Book Review: HOUSE OF HOLLOW by Krystal Sutherland

Title in white on a flower-surrounded eye
Genre: Contemporary Fantasy/Horror
Age Range: YA
Star Rating: 4 stars
Series: standalone
CW: body horror, sexual assault, (potential?) self-harm

Synopsis:

Book cover for HOUSE OF HOLLOW: title in white on a girl's face wreathed with flowers

Seventeen-year-old Iris Hollow has always been strange. Something happened to her and her two older sisters when they were children, something they can’t quite remember but that left each of them with an identical half-moon scar at the base of their throats.

Iris has spent most of her teenage years trying to avoid the weirdness that sticks to her like tar. But when her eldest sister, Grey, goes missing under suspicious circumstances, Iris learns just how weird her life can get: horned men start shadowing her, a corpse falls out of her sister’s ceiling, and ugly, impossible memories start to twist their way to the forefront of her mind.

As Iris retraces Grey’s last known footsteps and follows the increasingly bizarre trail of breadcrumbs she left behind, it becomes apparent that the only way to save her sister is to decipher the mystery of what happened to them as children.

The closer Iris gets to the truth, the closer she comes to understanding that the answer is dark and dangerous – and that Grey has been keeping a terrible secret from her for years. 

Synopsis taken from Goodreads. Add to your shelves here.


Review:

HOUSE OF HOLLOW is a slim book that nestles between horror and fantasy, full of strange men with bull’s head stalking the Hollow sisters, their unusual compulsion over others, and flowers growing out of bodies.
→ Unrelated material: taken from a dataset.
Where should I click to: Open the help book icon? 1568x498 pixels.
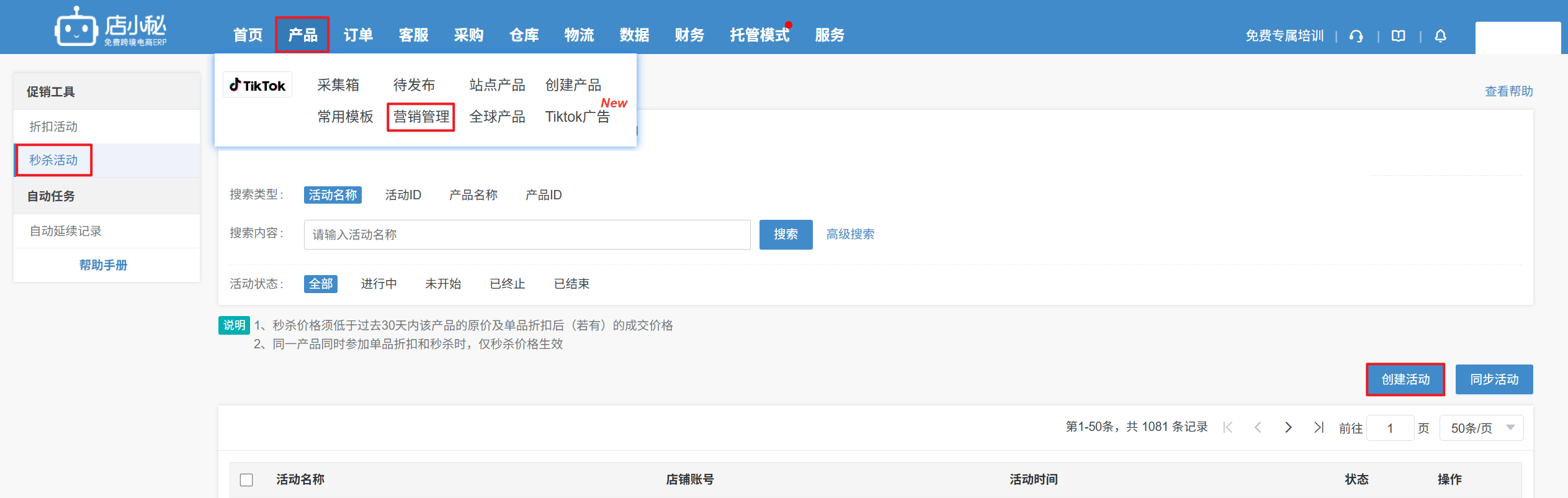(1398, 36)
I am a very squeamish person by nature. Fine with blood (treated enough scrapes etc as a netball coach that I have to be fine with it), but injuries to do with bones and muscle? Let alone the thought of flowers growing from people? (Plus there were flowers growing from FEET, and I hate the idea of feet injuries more than pretty much any other limb-related injury after a lot of personal injuries.) Therefore, I don’t often read body horror, and yes, I was rather creeped out at points, but the atmosphere kept me going.
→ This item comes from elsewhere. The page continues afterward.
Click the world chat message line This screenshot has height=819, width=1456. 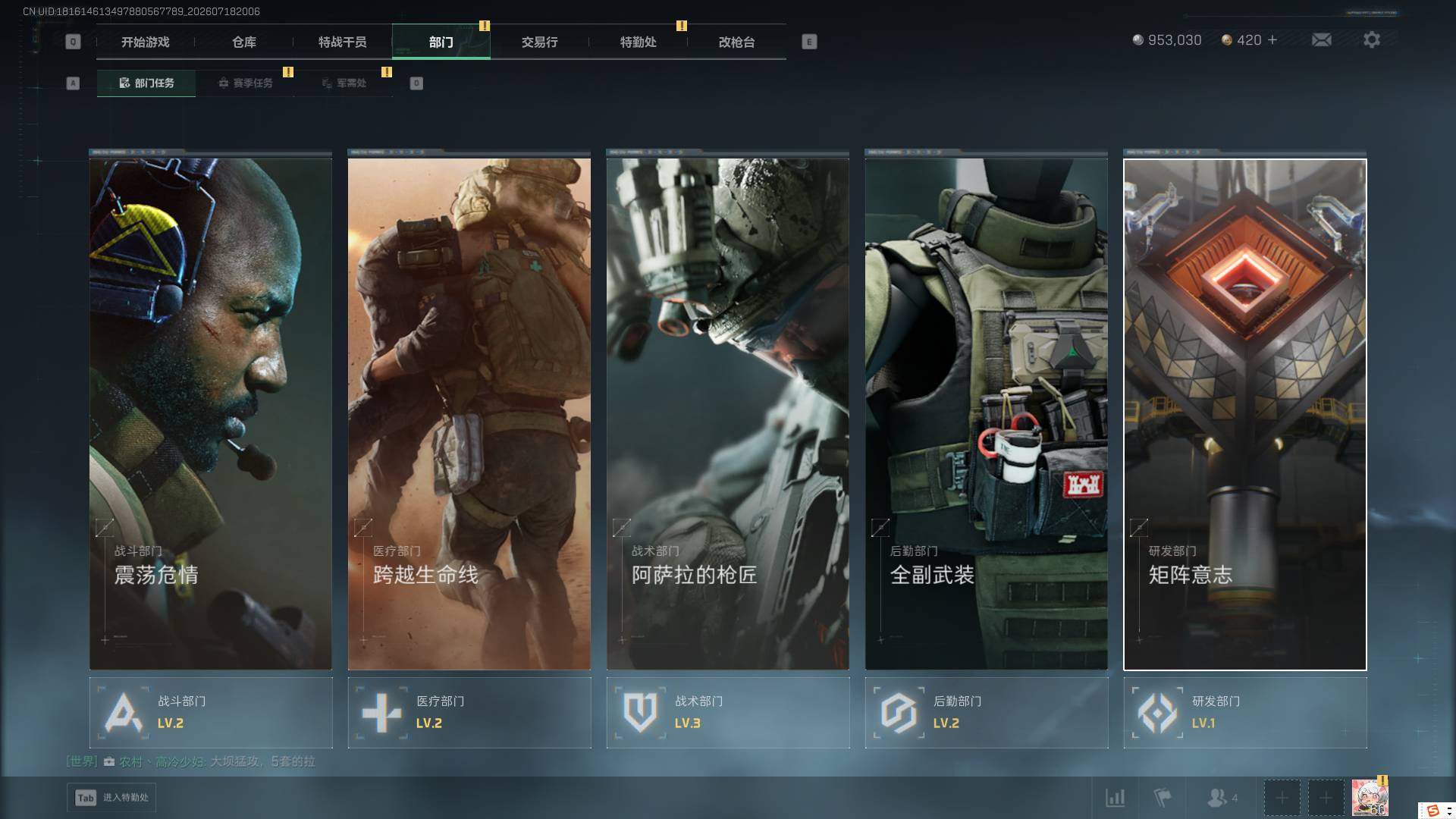pyautogui.click(x=190, y=761)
It is such a creepy little book, a slow mystery progressing also with an increasing sense that something is very much not right. It makes for a compelling read, even as I winced through some of the body horror bits. I wanted to know what had happened to the Hollow sisters 10 years ago, and what had happened to Grey now.

There is also an exploration about women’s bodies – the harassment they get for just walking down a street, how some make their body into a tool or weapon, how others hide their body, how a woman or girl’s disappearance can be written off by the police, how they’re blamed for what happens to them. Given all the events earlier this Spring around assaults on women, it felt starkly relevant – and more than a little unsettling. All the precautions Iris took were ones I’ve taken many times.

It made it all darker, shining a light on what can happen through a fantasy/horror world. It didn’t erase the reality of what happens, but rather the repulsive and eerie, yet fascinating other-worldliness acted like a metaphor for the media’s fascination with the subject and the way they talked about it.